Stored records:

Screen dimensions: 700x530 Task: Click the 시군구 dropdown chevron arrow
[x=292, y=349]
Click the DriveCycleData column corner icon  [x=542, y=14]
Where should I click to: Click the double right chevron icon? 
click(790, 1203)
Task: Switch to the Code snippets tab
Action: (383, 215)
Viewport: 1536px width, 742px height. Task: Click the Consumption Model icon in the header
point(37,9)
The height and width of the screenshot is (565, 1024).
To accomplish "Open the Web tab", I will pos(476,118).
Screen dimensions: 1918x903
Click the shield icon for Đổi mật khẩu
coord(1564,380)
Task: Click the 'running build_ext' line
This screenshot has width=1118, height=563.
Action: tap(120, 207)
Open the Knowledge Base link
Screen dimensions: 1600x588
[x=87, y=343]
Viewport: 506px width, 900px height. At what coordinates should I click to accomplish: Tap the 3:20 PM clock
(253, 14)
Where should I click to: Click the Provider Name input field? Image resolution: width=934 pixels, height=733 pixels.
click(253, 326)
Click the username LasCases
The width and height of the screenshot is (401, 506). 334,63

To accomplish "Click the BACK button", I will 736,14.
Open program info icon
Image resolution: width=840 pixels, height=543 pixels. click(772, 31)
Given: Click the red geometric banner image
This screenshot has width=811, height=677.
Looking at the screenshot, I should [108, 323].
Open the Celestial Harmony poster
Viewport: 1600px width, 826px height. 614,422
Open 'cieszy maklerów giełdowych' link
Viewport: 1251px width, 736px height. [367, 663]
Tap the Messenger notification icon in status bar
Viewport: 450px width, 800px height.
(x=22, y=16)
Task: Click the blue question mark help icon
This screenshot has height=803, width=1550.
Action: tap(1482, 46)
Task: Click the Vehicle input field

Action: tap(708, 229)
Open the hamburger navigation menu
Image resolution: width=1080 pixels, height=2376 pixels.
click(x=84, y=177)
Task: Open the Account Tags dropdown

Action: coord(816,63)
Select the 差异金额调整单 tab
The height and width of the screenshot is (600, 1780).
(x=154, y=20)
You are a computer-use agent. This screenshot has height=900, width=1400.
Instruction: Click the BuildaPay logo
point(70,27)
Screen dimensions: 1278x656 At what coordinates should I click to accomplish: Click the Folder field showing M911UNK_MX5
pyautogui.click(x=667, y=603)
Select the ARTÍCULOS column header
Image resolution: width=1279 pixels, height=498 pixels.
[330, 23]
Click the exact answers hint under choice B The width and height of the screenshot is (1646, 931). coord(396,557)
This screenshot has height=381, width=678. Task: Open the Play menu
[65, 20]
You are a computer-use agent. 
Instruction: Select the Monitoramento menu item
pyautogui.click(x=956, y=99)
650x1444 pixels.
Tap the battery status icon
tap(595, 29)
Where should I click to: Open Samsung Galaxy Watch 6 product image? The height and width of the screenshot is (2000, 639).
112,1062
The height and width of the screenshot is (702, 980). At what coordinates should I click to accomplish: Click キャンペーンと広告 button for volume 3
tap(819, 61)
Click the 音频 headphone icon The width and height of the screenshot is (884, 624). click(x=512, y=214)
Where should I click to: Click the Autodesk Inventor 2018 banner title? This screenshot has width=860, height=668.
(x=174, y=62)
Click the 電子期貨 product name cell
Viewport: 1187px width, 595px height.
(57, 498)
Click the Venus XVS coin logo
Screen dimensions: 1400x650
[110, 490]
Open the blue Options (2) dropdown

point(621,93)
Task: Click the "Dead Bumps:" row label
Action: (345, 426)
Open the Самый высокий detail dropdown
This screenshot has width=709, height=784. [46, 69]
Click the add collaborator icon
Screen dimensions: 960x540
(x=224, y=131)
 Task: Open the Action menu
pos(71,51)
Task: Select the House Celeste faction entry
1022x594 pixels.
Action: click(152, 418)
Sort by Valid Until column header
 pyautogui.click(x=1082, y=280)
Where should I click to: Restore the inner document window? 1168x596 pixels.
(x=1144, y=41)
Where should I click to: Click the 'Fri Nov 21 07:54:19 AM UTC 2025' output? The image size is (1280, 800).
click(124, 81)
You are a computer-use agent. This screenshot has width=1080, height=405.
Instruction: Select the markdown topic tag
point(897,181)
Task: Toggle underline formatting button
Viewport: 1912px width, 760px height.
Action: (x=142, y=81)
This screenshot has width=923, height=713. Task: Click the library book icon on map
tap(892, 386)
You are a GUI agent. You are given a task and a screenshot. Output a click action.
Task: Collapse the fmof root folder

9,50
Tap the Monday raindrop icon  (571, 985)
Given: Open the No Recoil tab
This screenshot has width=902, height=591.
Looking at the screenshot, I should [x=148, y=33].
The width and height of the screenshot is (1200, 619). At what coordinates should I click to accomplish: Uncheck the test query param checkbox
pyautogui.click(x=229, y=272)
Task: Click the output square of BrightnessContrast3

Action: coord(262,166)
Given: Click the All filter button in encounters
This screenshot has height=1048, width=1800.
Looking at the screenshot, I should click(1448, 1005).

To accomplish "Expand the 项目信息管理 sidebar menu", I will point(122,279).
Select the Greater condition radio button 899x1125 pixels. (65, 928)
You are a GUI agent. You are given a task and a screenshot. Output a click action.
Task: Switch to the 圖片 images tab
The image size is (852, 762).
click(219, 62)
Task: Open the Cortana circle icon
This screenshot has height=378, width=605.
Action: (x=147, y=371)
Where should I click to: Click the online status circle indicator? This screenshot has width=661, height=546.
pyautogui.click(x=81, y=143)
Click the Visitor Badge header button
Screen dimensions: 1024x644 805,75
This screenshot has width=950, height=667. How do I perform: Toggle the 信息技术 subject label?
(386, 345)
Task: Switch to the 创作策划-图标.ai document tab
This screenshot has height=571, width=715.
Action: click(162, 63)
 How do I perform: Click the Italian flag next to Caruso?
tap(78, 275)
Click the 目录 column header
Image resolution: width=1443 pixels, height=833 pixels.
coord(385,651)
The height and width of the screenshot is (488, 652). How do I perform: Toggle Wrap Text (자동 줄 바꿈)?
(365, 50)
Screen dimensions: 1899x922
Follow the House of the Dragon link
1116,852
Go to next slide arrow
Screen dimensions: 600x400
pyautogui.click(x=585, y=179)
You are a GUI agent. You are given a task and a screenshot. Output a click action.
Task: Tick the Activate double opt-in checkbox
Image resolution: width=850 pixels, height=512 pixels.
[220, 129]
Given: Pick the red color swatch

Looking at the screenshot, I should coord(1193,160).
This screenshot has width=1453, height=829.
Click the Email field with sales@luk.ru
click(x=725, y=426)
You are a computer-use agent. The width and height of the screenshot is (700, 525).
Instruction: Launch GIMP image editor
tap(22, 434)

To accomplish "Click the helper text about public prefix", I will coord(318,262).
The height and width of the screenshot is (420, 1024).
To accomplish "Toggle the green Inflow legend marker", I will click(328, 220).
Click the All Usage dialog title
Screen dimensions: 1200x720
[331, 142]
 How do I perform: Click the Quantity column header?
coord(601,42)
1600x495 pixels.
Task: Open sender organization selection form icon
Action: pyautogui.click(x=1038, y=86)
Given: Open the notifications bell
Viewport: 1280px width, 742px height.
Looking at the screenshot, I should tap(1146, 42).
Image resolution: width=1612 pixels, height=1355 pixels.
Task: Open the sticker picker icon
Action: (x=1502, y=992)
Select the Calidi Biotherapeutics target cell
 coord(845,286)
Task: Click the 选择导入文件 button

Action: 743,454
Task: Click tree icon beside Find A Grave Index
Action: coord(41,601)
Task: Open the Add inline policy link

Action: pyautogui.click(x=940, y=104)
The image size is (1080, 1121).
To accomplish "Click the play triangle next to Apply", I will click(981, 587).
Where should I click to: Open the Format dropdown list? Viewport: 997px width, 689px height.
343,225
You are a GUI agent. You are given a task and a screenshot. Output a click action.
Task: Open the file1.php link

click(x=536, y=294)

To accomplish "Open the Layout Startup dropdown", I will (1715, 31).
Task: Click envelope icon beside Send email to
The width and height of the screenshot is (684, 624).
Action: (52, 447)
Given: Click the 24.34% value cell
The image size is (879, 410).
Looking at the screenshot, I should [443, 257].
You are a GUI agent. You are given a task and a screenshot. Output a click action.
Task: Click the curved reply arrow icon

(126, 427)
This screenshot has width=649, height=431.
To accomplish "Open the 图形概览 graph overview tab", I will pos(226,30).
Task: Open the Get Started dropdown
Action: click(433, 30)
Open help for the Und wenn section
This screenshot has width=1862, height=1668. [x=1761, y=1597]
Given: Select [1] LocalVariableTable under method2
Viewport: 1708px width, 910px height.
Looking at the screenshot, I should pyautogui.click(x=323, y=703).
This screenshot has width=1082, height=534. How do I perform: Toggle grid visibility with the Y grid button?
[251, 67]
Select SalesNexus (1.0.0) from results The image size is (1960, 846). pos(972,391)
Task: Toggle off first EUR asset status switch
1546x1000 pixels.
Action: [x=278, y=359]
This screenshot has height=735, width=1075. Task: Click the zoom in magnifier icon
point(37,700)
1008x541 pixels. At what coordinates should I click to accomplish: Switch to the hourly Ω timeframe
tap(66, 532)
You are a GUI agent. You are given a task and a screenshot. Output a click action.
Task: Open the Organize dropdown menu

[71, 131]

## [EXERCISE AIM]
In the answer, the lines from the first line of the data above through the line containing "Task: Click the 'running build_ext' line" must appear exactly as written, with nothing else.

## [EXERCISE SOLUTION]
Screen dimensions: 700x530 Task: Click the 시군구 dropdown chevron arrow
[x=292, y=349]
Click the DriveCycleData column corner icon  [x=542, y=14]
Where should I click to: Click the double right chevron icon? 
click(790, 1203)
Task: Switch to the Code snippets tab
Action: (383, 215)
Viewport: 1536px width, 742px height. Task: Click the Consumption Model icon in the header
point(37,9)
The height and width of the screenshot is (565, 1024).
To accomplish "Open the Web tab", I will pos(476,118).
Screen dimensions: 1918x903
Click the shield icon for Đổi mật khẩu
coord(1564,380)
Task: Click the 'running build_ext' line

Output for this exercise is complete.